**Esercizi proposti:**
[1] Rispondi a queste domande sul testo sulla violenza giovanile:
(a) Di quanto sono aumentati, dal 2022, i reati commessi da minorenni?
(b) Quale sostanza stupefacente viene indicata come facilmente reperibile a basso costo?
(c) Sotto quale età non è possibile avviare procedimenti penali?
[2] Riporta parola per parola il passo del testo sulla violenza giovanile che parte da "Troppo spesso, i" e arriva fino a "aggressività senza controllo.".
[3] Prosegui il testo sulla violenza giovanile a partire dall'ultima frase riportata.

**Estratto della pagina:**
Baby gang, accoltellamenti, risse, bullismo e cyberbullismo, rapine e omicidi, ma anche spaccio. I reati legati alla violenza giovanile sono in costante aumento, segnalando una deriva preoccupante che affonda le radici in un profondo disagio sociale e in una grave carenza di strumenti emotivi.
Troppo spesso, i giovani ricorrono alla violenza per affrontare incomprensioni, frustrazioni e difficoltà relazionali, trasformando il conflitto in un’escalation di aggressività senza controllo.
Questi episodi, apparentemente inspiegabili, rivelano un malessere diffuso che coinvolge ogni strato della società.
“I dati sono estremamente preoccupanti: dal 2022 abbiamo registrato un aumento del 25% dei reati commessi da minorenni, spesso caratterizzati da una violenza e una brutalità allarmanti. Identificare le cause è complesso, poiché si tratta di un fenomeno determinato da molteplici fattori”, evidenzia Claudia Caramanna, procuratore della Repubblica al Tribunale dei Minorenni di Palermo.
“Un elemento chiave è l’uso di sostanze stupefacenti, in particolare il crack, che oggi è facilmente reperibile a basso costo e consumato anche da bambini molto piccoli. A questo si aggiungono la crisi familiare, la fragilità dei legami sociali e la progressiva sostituzione delle relazioni reali con interazioni virtuali. Tutti questi elementi creano un contesto di insicurezza che incide profondamente sulla psiche dei minori – prosegue -. Un ulteriore aspetto critico è rappresentato dagli esempi negativi offerti dagli adulti, che spesso normalizzano la violenza. In questo scenario, la criminalità organizzata sfrutta i minori in modo sistematico, reclutando anche soggetti non imputabili, consapevole che sotto i 14 anni non è possibile avviare procedimenti penali. Oggi vediamo molti ragazzi, anche di appena 14 anni, impiegati come pusher nello spaccio di droga”.

**Contenuto del dataset:**
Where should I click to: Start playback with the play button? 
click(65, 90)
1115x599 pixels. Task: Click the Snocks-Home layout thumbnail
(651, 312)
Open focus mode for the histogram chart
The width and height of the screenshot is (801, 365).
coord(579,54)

**Risultati dell'esercizio:**
[1]
(a) Del 25%.
(b) Il crack.
(c) Sotto i 14 anni.

[2]
Troppo spesso, i giovani ricorrono alla violenza per affrontare incomprensioni, frustrazioni e difficoltà relazionali, trasformando il conflitto in un’escalation di aggressività senza controllo.

[3]
Le azioni
“L’educazione rappresenta la chiave di volta per arginare il problema – dice Matteo Frasca, presidente della Corte d’Appello di Palermo –. È essenziale rafforzare il ruolo della famiglia e della scuola, trasmettendo ai giovani il valore della comunità, della condivisione e della solidarietà. Solo attraverso un’educazione basata su questi principi possiamo contrastare il senso di isolamento e disorientamento che porta molti ragazzi alla violenza.
“Inoltre, è importante sottolineare che questo incontro è dedicato alla memoria di Francesca Morvillo, un magistrato che aveva intuito l’importanza di un approccio innovativo alla giustizia minorile – prosegue –. La sua visione, pionieristica per l’epoca, si basava sulla capacità di ascolto e sul dialogo con i giovani, anche in carcere, con l’obiettivo di dare un senso autentico alla funzione rieducativa della pena. Questo deve essere il nostro punto di riferimento per il futuro”.
Il ruolo fondamentale dei medici per combattere il fenomeno
“Il contrasto alla violenza giovanile non può essere affidato esclusivamente alla repressione: è necessario un approccio sistemico che preveda interventi educativi, preventivi e di supporto psicologico“, sottolinea Toti Amato, presidente dell’ordine dei Medici di Palermo e consigliere Fnomceo.
“Un ruolo cruciale in questa battaglia lo giocano i medici, in particolare i pediatri e i europsichiatri infantili, che spesso sono tra i primi a intercettare segnali di disagio nei giovani. Attraverso un’attenta osservazione, possono individuare sintomi di stress, depressione, disturbi della condotta e comportamenti a rischio – evidenzia -. La collaborazione tra sanità, scuola e famiglie può fare la differenza, offrendo ai ragazzi un sostegno concreto e indirizzandoli verso percorsi di recupero e crescita. Un aspetto cruciale, già affrontato dal decreto Caivano del 2023, è il potenziamento della presenza dei medici nelle scuole e nella società”.
“Non possiamo limitarci a intervenire quando il danno è già fatto – conclude -. La vera sfida è costruire una rete di prevenzione che aiuti i ragazzi prima che cadano nella spirale della violenza”.